=== What is expected ===
Convert everything from the line containing "Viewport: 1200px width, 630px height." down to and including the line containing "pos(1105,285)" into a JSON list of strings with one string per line. Skip blank lines and leave the pictures out.
··· Records provided
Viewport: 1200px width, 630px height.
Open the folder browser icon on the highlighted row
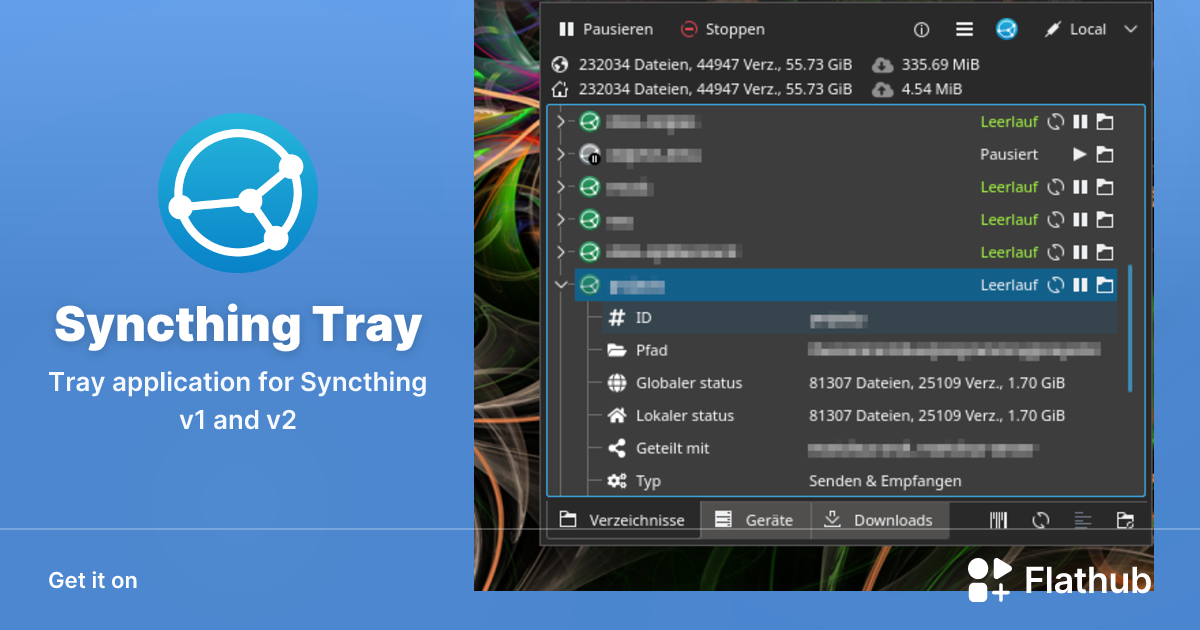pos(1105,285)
······
··· Records provided
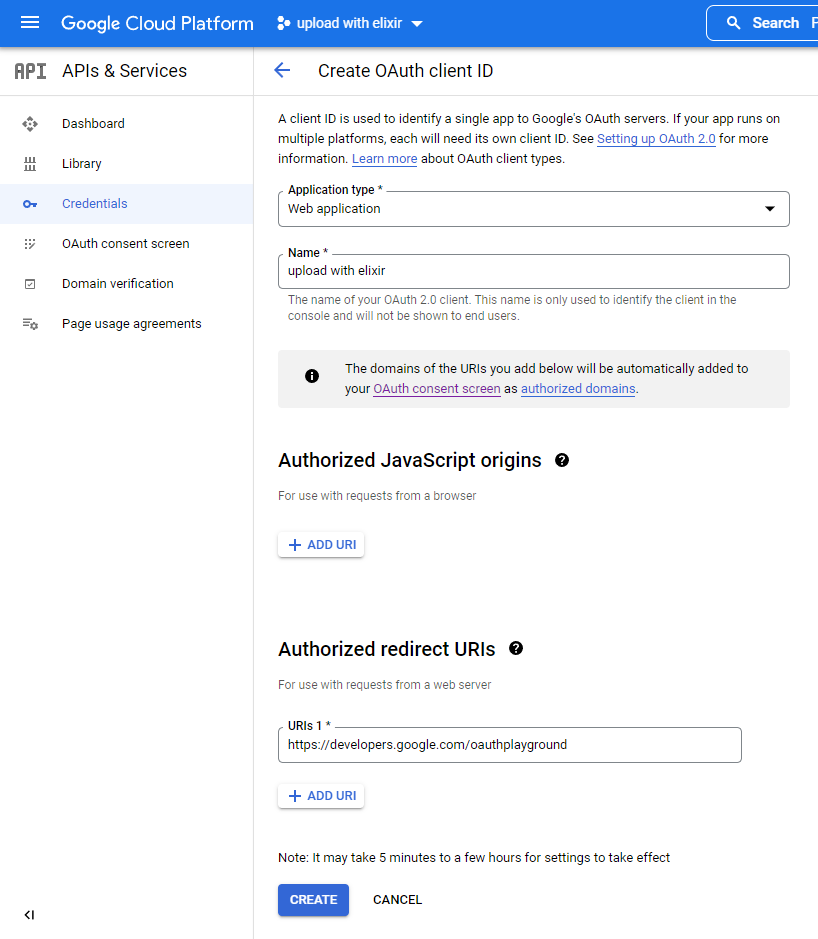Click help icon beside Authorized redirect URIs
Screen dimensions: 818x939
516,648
······
··· Records provided
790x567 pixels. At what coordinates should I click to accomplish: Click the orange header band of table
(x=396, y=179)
······
=== Finished answer ===
[
  "Viewport: 1200px width, 630px height.",
  "Open the folder browser icon on the highlighted row",
  "pos(1105,285)"
]